▸ **OBJECTIVE**: Swap every "icon" for "symbol" throughout the records below, and return them with nothing else changed.

++++++++

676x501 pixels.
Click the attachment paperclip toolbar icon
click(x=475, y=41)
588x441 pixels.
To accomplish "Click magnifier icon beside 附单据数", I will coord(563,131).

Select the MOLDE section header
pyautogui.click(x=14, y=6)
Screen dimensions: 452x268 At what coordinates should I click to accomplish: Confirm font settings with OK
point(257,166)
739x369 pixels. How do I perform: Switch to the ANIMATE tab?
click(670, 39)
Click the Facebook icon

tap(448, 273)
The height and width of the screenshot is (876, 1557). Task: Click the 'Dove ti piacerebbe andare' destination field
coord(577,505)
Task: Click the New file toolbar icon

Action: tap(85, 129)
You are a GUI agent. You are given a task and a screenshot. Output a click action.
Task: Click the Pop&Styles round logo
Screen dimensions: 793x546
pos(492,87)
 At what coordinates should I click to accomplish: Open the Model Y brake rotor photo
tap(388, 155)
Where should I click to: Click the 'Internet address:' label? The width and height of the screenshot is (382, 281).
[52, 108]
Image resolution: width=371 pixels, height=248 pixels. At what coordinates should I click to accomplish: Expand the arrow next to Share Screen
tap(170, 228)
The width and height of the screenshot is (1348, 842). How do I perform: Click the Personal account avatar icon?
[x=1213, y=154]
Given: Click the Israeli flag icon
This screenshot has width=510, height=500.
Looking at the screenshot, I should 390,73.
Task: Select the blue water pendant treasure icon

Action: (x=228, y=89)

++++++++

▸ **THE COMPLETED TASK**:
676x501 pixels.
Click the attachment paperclip toolbar symbol
click(x=475, y=41)
588x441 pixels.
To accomplish "Click magnifier symbol beside 附单据数", I will coord(563,131).

Select the MOLDE section header
pyautogui.click(x=14, y=6)
Screen dimensions: 452x268 At what coordinates should I click to accomplish: Confirm font settings with OK
point(257,166)
739x369 pixels. How do I perform: Switch to the ANIMATE tab?
click(670, 39)
Click the Facebook symbol

tap(448, 273)
The height and width of the screenshot is (876, 1557). Task: Click the 'Dove ti piacerebbe andare' destination field
coord(577,505)
Task: Click the New file toolbar symbol

Action: tap(85, 129)
You are a GUI agent. You are given a task and a screenshot. Output a click action.
Task: Click the Pop&Styles round logo
Screen dimensions: 793x546
pos(492,87)
 At what coordinates should I click to accomplish: Open the Model Y brake rotor photo
tap(388, 155)
Where should I click to: Click the 'Internet address:' label? The width and height of the screenshot is (382, 281).
[52, 108]
Image resolution: width=371 pixels, height=248 pixels. At what coordinates should I click to accomplish: Expand the arrow next to Share Screen
tap(170, 228)
The width and height of the screenshot is (1348, 842). How do I perform: Click the Personal account avatar symbol?
[x=1213, y=154]
Given: Click the Israeli flag symbol
This screenshot has width=510, height=500.
Looking at the screenshot, I should 390,73.
Task: Select the blue water pendant treasure symbol

Action: (x=228, y=89)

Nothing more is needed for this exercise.